"In order to be able to bring others together, those who lead must first of all be collected in themselves."

–I Ching

The Leadership Cave

It’s a tru­ism old­er than the hills: lead­ers must at times make deci­sions that do not make oth­er peo­ple hap­py. Because such deci­sions involve con­fi­dence, sen­si­tiv­i­ty and the use of indi­vid­u­at­ed author­i­ty, the process may cause those who lead to come up against their biggest adver­sary — them­selves. Lone­ly at the top means mak­ing judg­ments that no one else actu­al­ly can share. Per­haps this is a mat­ter of imple­ment­ing a per­son­al vision or mak­ing a tough deci­sion about who will get resources and who will not. Per­haps it will come down to choos­ing who will suc­ceed and who won’t. 

Here the path inevitably leads to a cave where the imag­i­na­tion and pro­jec­tions and past con­di­tion­ing of the leader come for­ward. The flash­ing lights and pass­ing shad­ows on the walls of the cave, like those of Pla­to’s Cave, may result in self-decep­tion or escapism. When­ev­er a leader makes a deci­sion while chained to those pri­vate walls, there is risk although in real­i­ty there may not be anoth­er way. Even if the num­bers back it up, even if the deci­sion solves an obvi­ous prob­lem, even if some peo­ple, even key peo­ple already agree, indi­vid­ual deci­sive­ness risks con­tro­ver­sy, and con­tro­ver­sies can become in their worst case dev­as­tat­ing. Peo­ple nat­u­ral­ly observe the fall-out and depend­ing on what that is, the worst of it can be what hap­pens for the per­son who made the call and who now inter­nal­izes the uncom­fort­able outcome.
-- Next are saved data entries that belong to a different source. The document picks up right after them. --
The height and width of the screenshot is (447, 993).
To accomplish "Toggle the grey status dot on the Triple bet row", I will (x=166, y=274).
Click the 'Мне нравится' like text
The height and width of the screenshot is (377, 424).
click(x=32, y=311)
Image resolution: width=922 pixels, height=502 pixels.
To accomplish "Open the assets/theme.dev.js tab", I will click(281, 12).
Peo­ple yearn for safe­ty in an unsafe world and blind­ly task those in lead­er­ship roles with pro­vid­ing it to them. Yet the lead­ers them­selves may oper­ate in a cul­ture unsoft­ened by any such eth­ic. From up, down and side­ways, the risk may be there implic­it­ly and explic­it­ly. It may be incred­i­bly easy for oth­ers to stand back from the leader who decides as they eval­u­ate and take sides, hypoth­e­size motives, bad mouth or back stab or say noth­ing at all while oth­ers do so. The leader feels this, of course, and may hes­i­tate, a part of an ever-present temp­ta­tion to deflect, min­i­mize, ratio­nal­ize, assign respon­si­bil­i­ty else­where and gen­er­al­ly pull away from gen­uine­ly step­ping up to the plate; from being true to one­self and one’s respon­si­bil­i­ty in a vis­i­ble, account­able way. How the leader does not yield to this temp­ta­tion is what makes their lead­er­ship real.
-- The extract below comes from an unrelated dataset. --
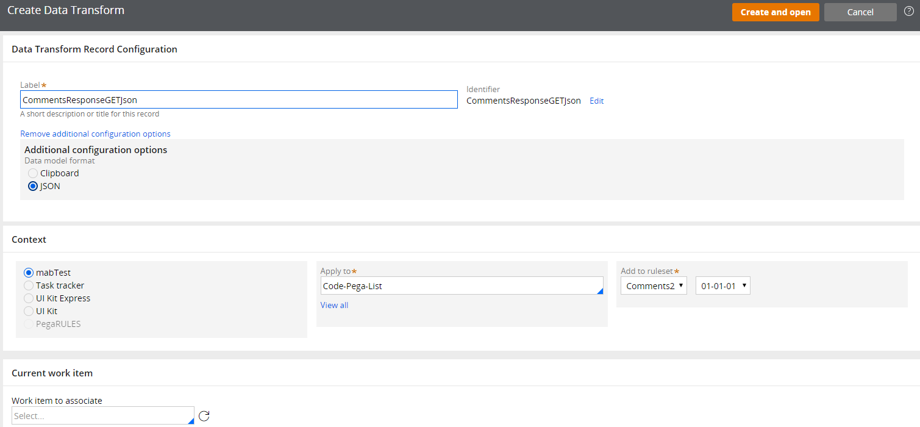Select the JSON data model format
Image resolution: width=920 pixels, height=427 pixels.
pyautogui.click(x=33, y=186)
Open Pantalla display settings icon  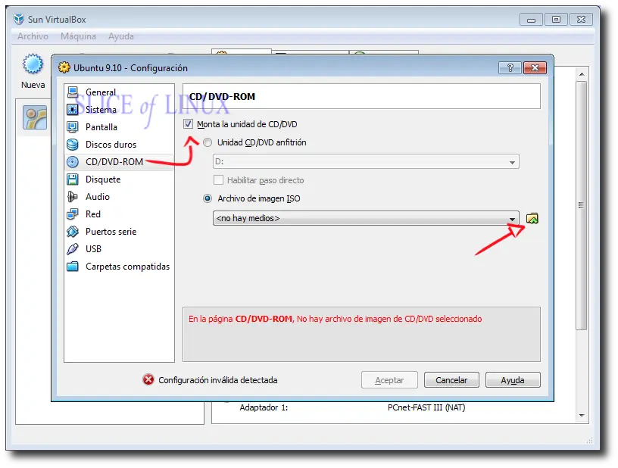coord(73,127)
This is one of those places in the dis­ci­pline of lead­ing where receiv­ing advice about what deci­sion to make is more com­mon but often less valu­able than sim­ply hav­ing a friend or col­league be present while fac­ing the dark­ness of the cave. Such pres­ence can help dis­pel the past, unwrit­ten, iso­lat­ing cul­tur­al rules that sug­gest lead­ers should be lone­ly, should be qui­et about their own jour­neys through the under­ground, except in super­fi­cial, care­ful­ly rehearsed ways. 

Which, of course, is pure non­sense. Those who try to hold in all the fear or pre­tend no cave is too dark for them, or worse, that they have no cave at all, who are in this way in denial — they are the ones to wor­ry about. The cave, after all, is meant to be there, part of the tale of human life with which we can and do iden­ti­fy, part of the way we find out who we think we are and are hum­bled, and if lucky have an oppor­tu­ni­ty to claim our courage. We learn about real­i­ty from fac­ing those pic­tures on the walls, our hal­lu­ci­na­tions; learn about about kind­ness and human­i­ty from attend­ing to our worst mis­steps, mis­in­ter­pre­ta­tions and bad choices.
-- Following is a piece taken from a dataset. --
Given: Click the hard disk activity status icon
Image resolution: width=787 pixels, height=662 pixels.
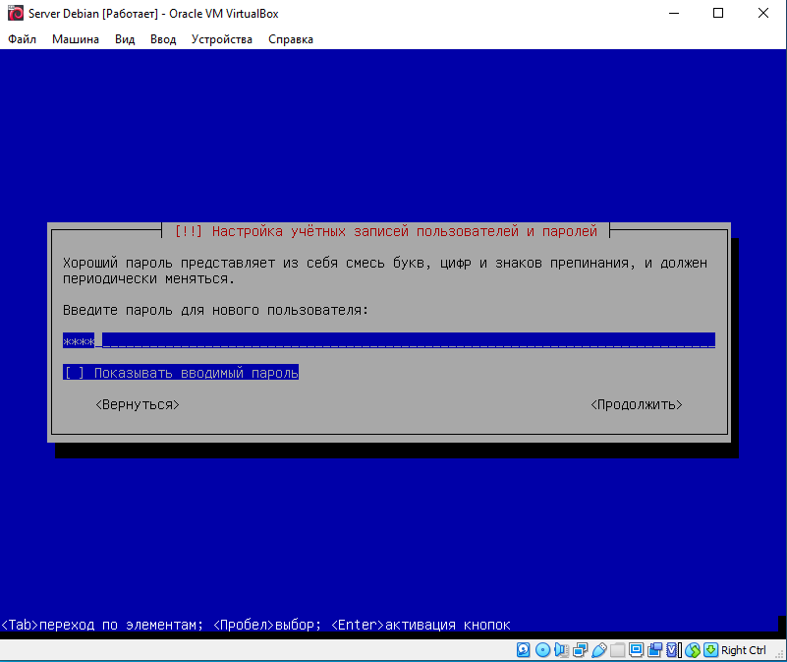Looking at the screenshot, I should point(524,650).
What good and effec­tive lead­ers do is share their jour­ney and learn to help one anoth­er as equals not supe­ri­ors, becom­ing stronger and more enlight­ened via a shared pas­sage through the dark­ness of indi­vid­ual chal­lenges and pri­vate dilem­mas. In this way they devel­op open­ness, grav­i­tas and credibility.

One might say, extend­ing the metaphor, that in front of every cave is a pos­si­ble camp­fire where we share our sto­ries and get and give help — while look­ing deeply into the self-same flames.